:: Problem details ::
Could you repeat the data word for word while skipping the pictures?

:: Material provided ::

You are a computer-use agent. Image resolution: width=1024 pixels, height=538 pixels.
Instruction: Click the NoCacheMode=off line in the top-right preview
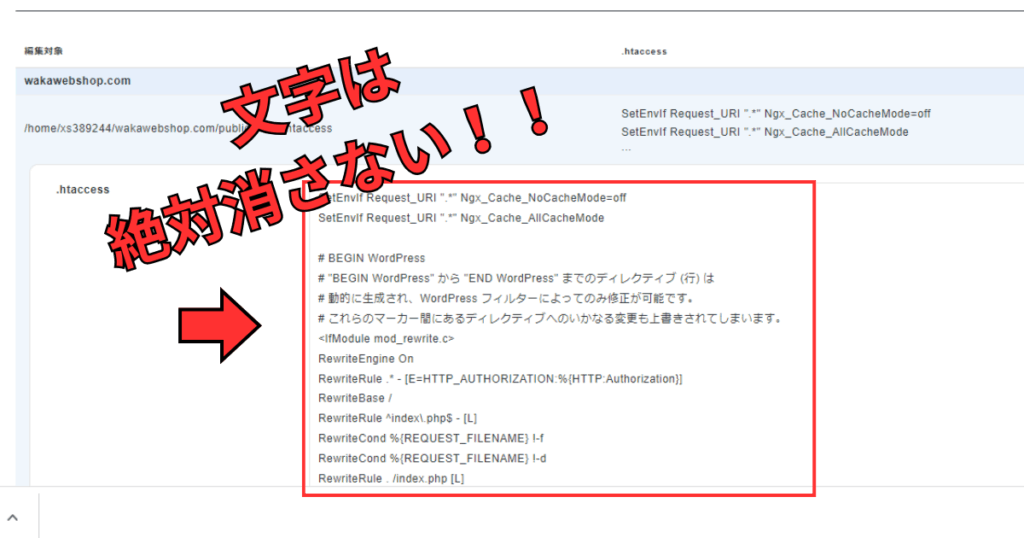[x=776, y=114]
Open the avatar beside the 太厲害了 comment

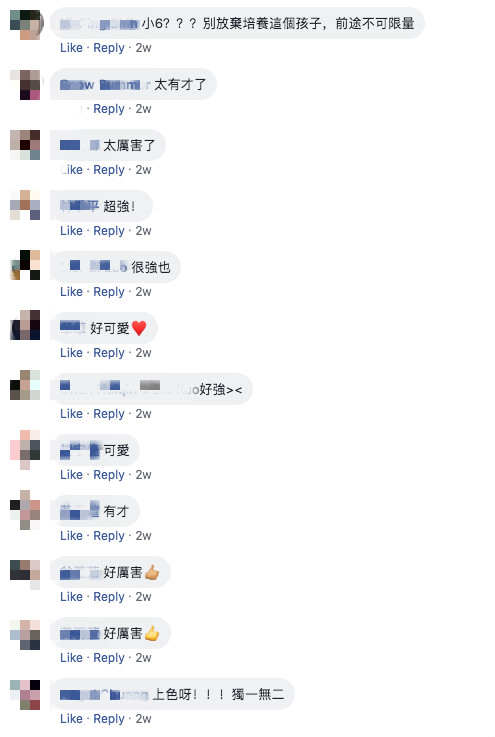point(25,145)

:: Reply to the task ::
You are a computer-use agent. Image resolution: width=1024 pixels, height=538 pixels.
Instruction: Click the NoCacheMode=off line in the top-right preview
[x=776, y=114]
Open the avatar beside the 太厲害了 comment

point(25,145)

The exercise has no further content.